--- start Data for this task ---
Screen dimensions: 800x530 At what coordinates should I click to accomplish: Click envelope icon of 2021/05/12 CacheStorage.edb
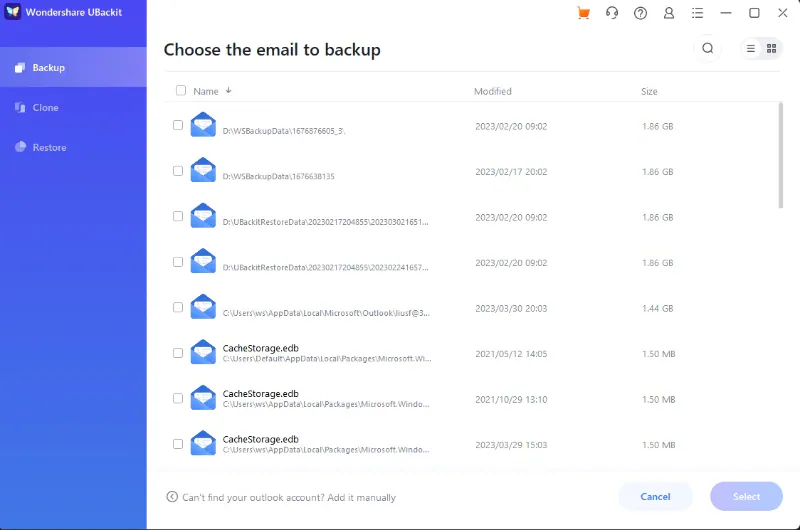(x=204, y=352)
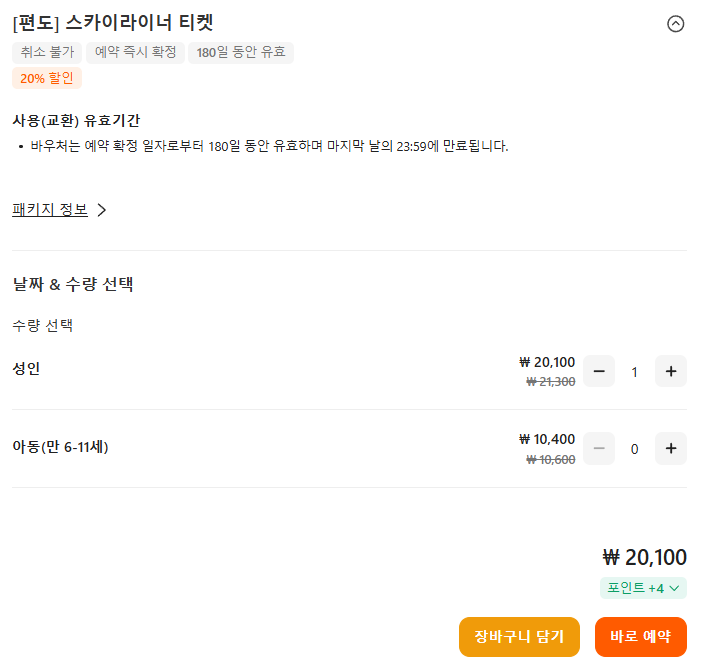702x661 pixels.
Task: Increase 성인 quantity with plus icon
Action: pyautogui.click(x=670, y=372)
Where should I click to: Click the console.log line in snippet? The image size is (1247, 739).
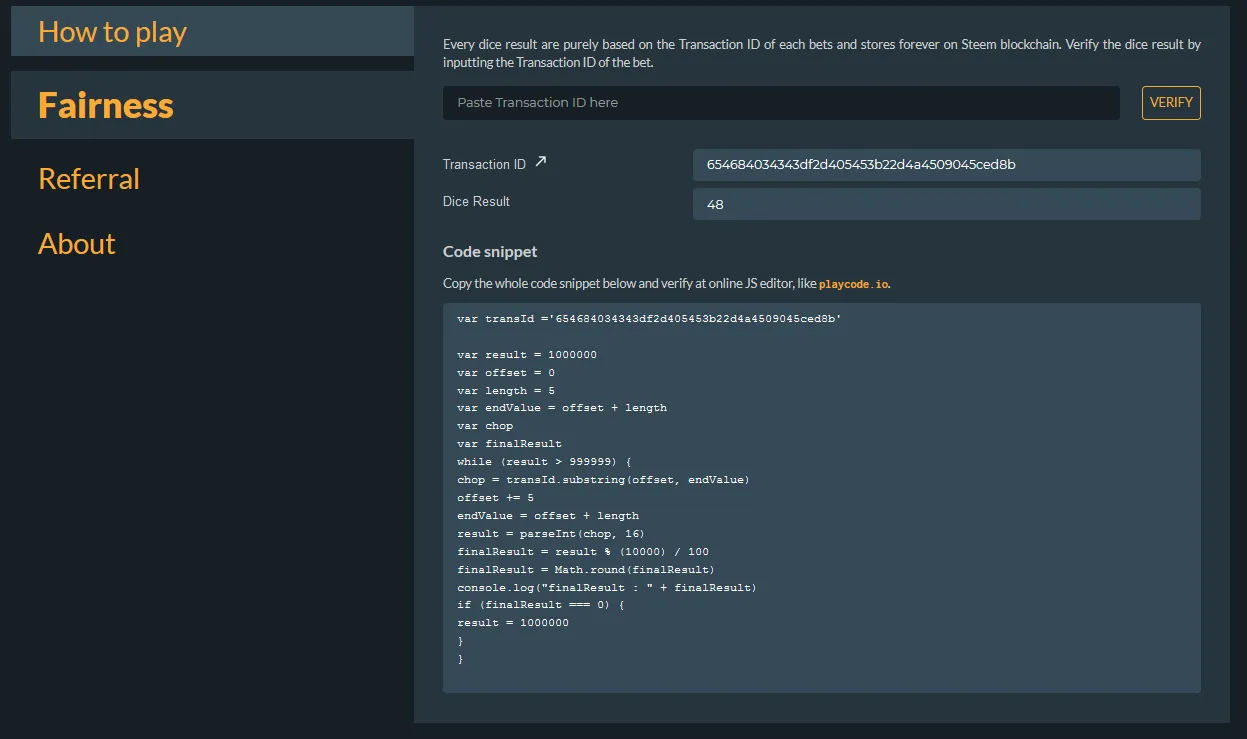pyautogui.click(x=606, y=588)
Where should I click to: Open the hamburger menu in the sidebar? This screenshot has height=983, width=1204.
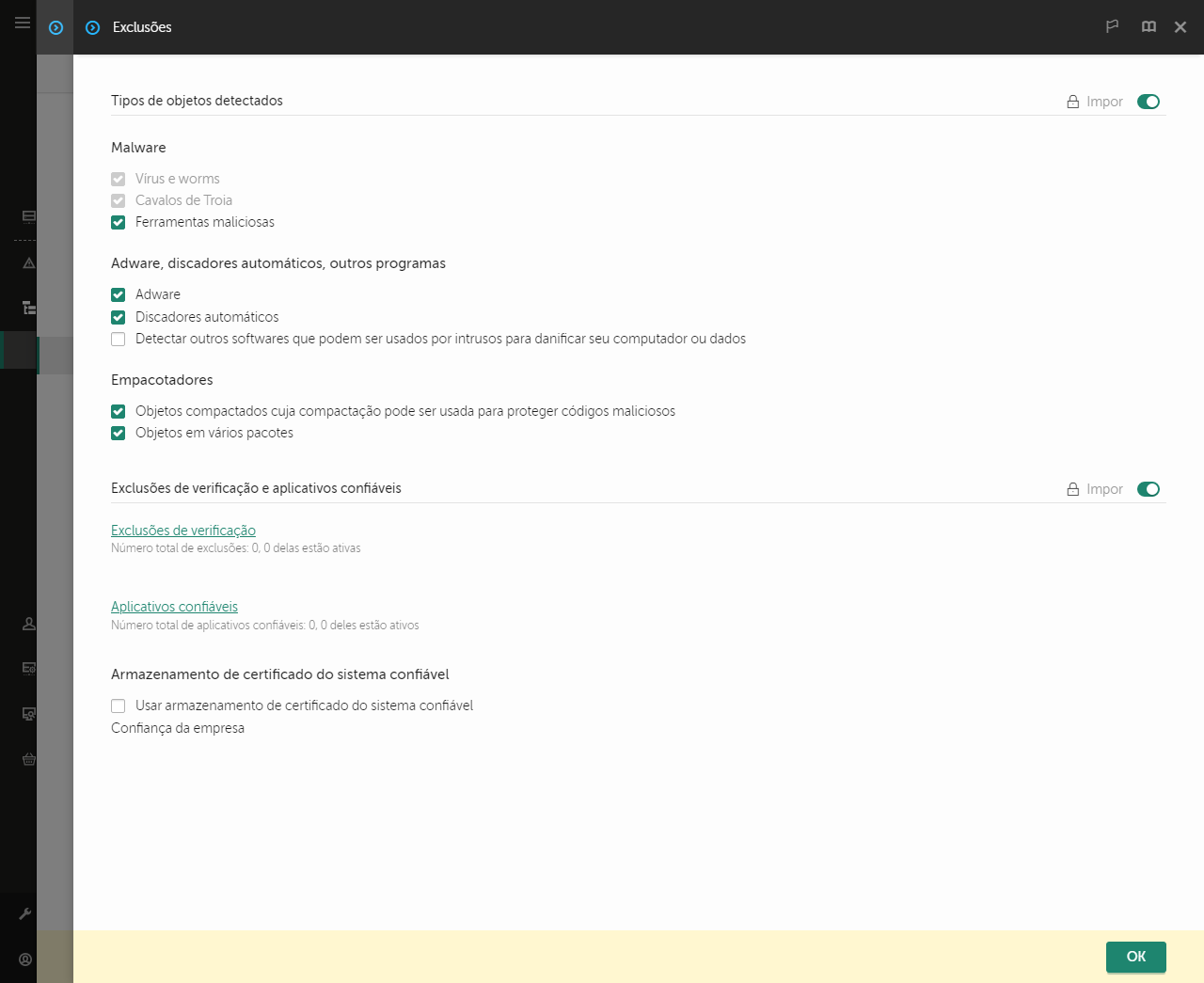[x=22, y=23]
--- end Data for this task ---
- **What you should do**
Reproduce all of the material above line by line without any changes, but leave out the pictures.

- **The output**
Screen dimensions: 800x530 At what coordinates should I click to accomplish: Click envelope icon of 2021/05/12 CacheStorage.edb
(x=204, y=352)
702x661 pixels.
Task: Increase 성인 quantity with plus icon
Action: pyautogui.click(x=670, y=372)
Where should I click to: Click the console.log line in snippet? The image size is (1247, 739).
pyautogui.click(x=606, y=588)
Where should I click to: Open the hamburger menu in the sidebar? This screenshot has height=983, width=1204.
[x=22, y=23]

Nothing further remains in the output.